บทที่ 14 06/08 USDJPY: Momentum Indicators Weakening, but Overall Uptrend Remains Intact
Summary: USDJPY edged lower on Thursday, keeping negative momentum below the psychological mark of 140.00 after failing to break the 141.00 level several times over the past week. The overall outlook remains bullish but is weakening as the Relative Strength Index (RSI) momentum is approaching the border of negative territory and the stochastic oscillator is moving down.
Fundamentals
In the two months ending in May, the Japanese yen fell 4.7% against the U.S. dollar, the second-worst performance among major currencies, and hit a six-month low of 140.93 on May 30.
A week after leveraged funds increased their net short positions in the yen to the highest level in nearly a year, asset managers increased such positions to the highest level so far in 2023 in the five days ended May 30, Commodity Futures Trading Commission (CFTC) data showed. After being net buyers of the yen for 11 consecutive weeks, fund managers have become net sellers for two consecutive weeks.
While other global central banks are raising policy interest rates, the Bank of Japan may maintain its negative interest rate policy, which provides some confidence for yen selling. However, the weakness of the yen is likely to be limited because of U.S. factors such as concerns about a slowing economy and the possibility that the Fed will suspend tightening and will eventually shift to rate cuts.
There are concerns in the market about the potential for intervention by the Japanese Ministry of Finance if the USDJPY exchange rate falls to 145.00, and such speculation could limit the downside potential for the yen. The Bank of Japan, the Ministry of Finance, and the Financial Services Agency held their first meeting since March on May 30, and the top currency official, Masato Kanda, subsequently stated that the government would take action when necessary.

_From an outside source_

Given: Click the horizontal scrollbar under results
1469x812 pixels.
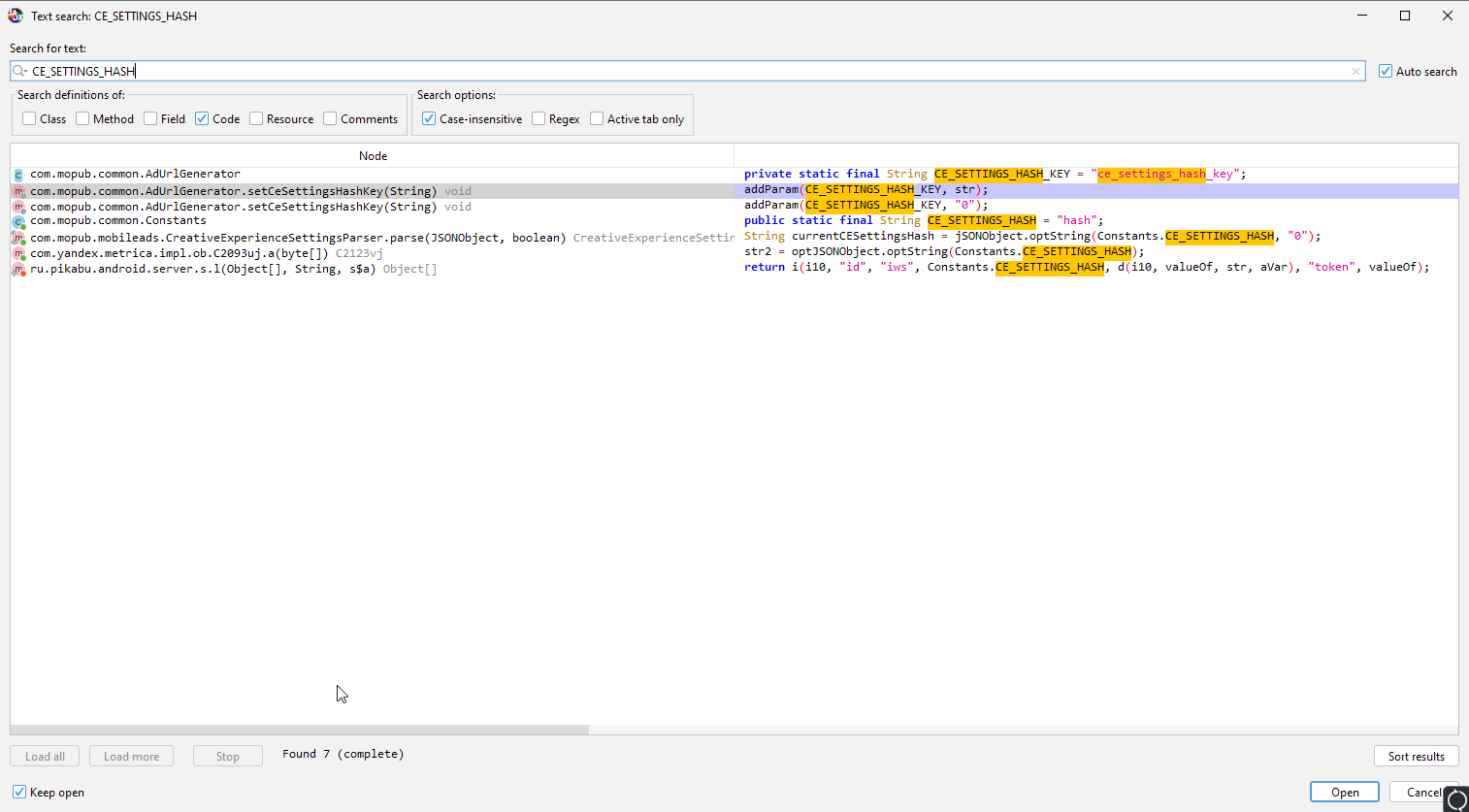Looking at the screenshot, I should tap(299, 730).
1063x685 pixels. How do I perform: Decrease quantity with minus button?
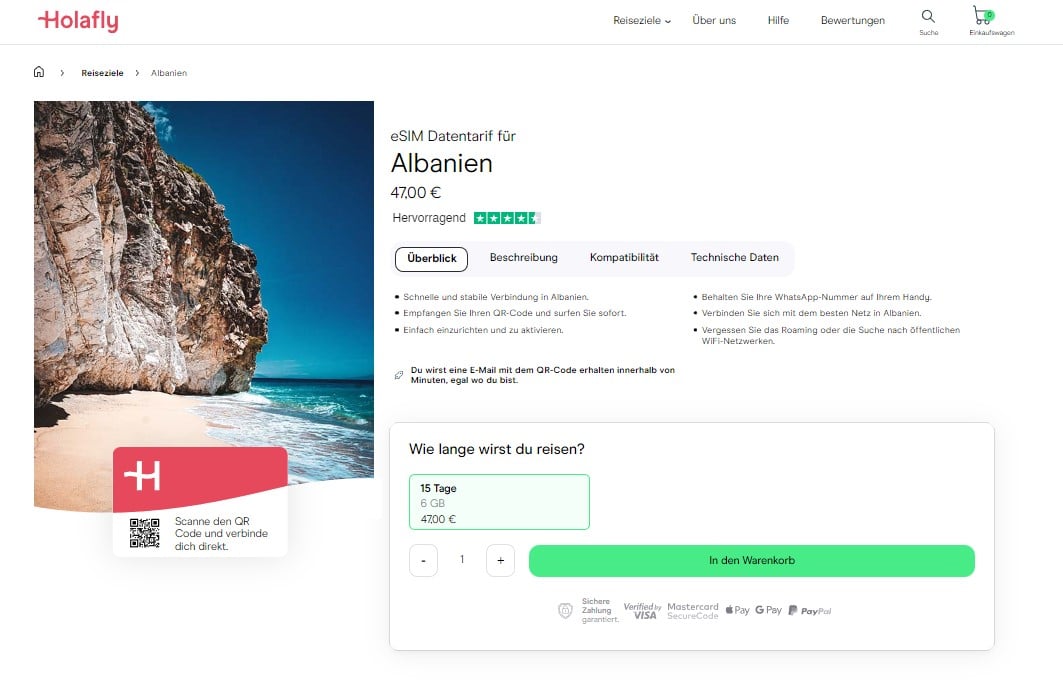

The USDJPY pair has continued to weaken due to the holding of the trilateral meeting, showing market concerns. However, with U.S. tightening policy nearing its peak or potential risks of economic slowdown in the U.S., it is unlikely that the currency pair will reach 145.00, as the real threat of intervention may arise by then. In our view, the USDJPY trend could be limited to around 143.00 before moving toward 130.00 by year-end.
Technical Analysis
Since mid-March, the USDJPY has been trading within an upward-sloping channel, breaking through key technical levels and making successively higher highs. However, after being rejected close to the 141.00 level, the pair has been trading sideways for the past few trading days.
The current momentum indicators suggest a weakening of bullish momentum. Specifically, the RSI is moving lower but remains above its 50-neutral mark, while the MACD has fallen below its 0-axis.

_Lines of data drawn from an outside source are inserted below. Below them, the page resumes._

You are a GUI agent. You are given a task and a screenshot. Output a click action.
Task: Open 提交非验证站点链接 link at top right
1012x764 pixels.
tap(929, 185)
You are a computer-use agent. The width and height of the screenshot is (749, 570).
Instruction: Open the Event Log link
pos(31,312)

Should bulls try to push prices higher, initial resistance could be encountered at the May 30 high of 140.90. A break above that level could see the pair rise toward the November 2022 resistance level of 142.25 or higher.
Alternatively, if the uptrend loses steam and the price reverses lower, the near-term support of 138.42 could act as the first line of defense. Below that level, the bears could target the March high of 137.90. Further declines could test the 135.66 area.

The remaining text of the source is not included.